PETIKAN HALAMAN:
Mohon tunggu...
KOMENTAR
Politik Pilihan

Survey Abal-abal

27 Maret 2014   06:05 Diperbarui: 24 Juni 2015   00:24 326 3
Biasa lah.. kalau sudah menjelang pemilu atau pilkada, kita bakal kebanjiran hasil survey. Saya sendiri termasuk pengguna survey dan tergolong orang yang suka mengikuti hasil-hasil survey. Kadang-kadang untuk kepentingan ilmiah (seperti survey yang saya lakukan untuk penelitian saya), kadang-kadang karena curious, kadang-kadang just for fun.

Tapi pada hakekatnya survey adalah suatu metode yang ilmiah sehingga apapun alasan melakukan survey, survey tersebut harus didasari oleh justifikasi ilmiah yang kuat. Sama halnya, apapun alasan untuk mengikuti hasil survey, kepercayaan kita terhadap hasil tersebut harus didasari oleh kemahfuman kita akan kuatnya dasar ilmiah yang dipakai dalam pelaksanaan survey tersebut.

PETIKAN SET DATA:
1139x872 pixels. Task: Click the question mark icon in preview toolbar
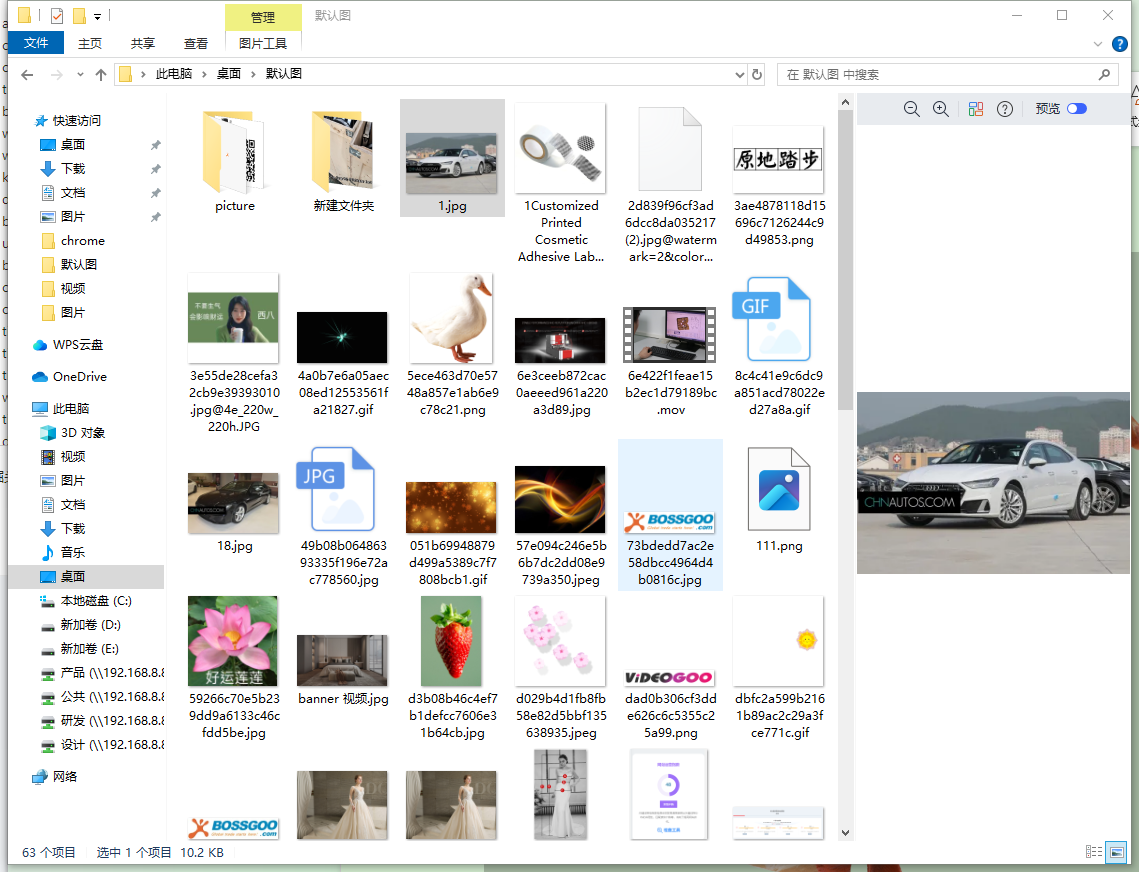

YANG DIMINTA: Ganti "ilmiah" dengan "akademis" pada bagian petikan halaman dari "Mohon tunggu..." hingga "pelaksanaan survey tersebut.", lalu tuliskan kembali bagian itu.

HASIL DI BAWAH:
Mohon tunggu...
KOMENTAR
Politik Pilihan

Survey Abal-abal

27 Maret 2014   06:05 Diperbarui: 24 Juni 2015   00:24 326 3
Biasa lah.. kalau sudah menjelang pemilu atau pilkada, kita bakal kebanjiran hasil survey. Saya sendiri termasuk pengguna survey dan tergolong orang yang suka mengikuti hasil-hasil survey. Kadang-kadang untuk kepentingan akademis (seperti survey yang saya lakukan untuk penelitian saya), kadang-kadang karena curious, kadang-kadang just for fun.

Tapi pada hakekatnya survey adalah suatu metode yang akademis sehingga apapun alasan melakukan survey, survey tersebut harus didasari oleh justifikasi akademis yang kuat. Sama halnya, apapun alasan untuk mengikuti hasil survey, kepercayaan kita terhadap hasil tersebut harus didasari oleh kemahfuman kita akan kuatnya dasar akademis yang dipakai dalam pelaksanaan survey tersebut.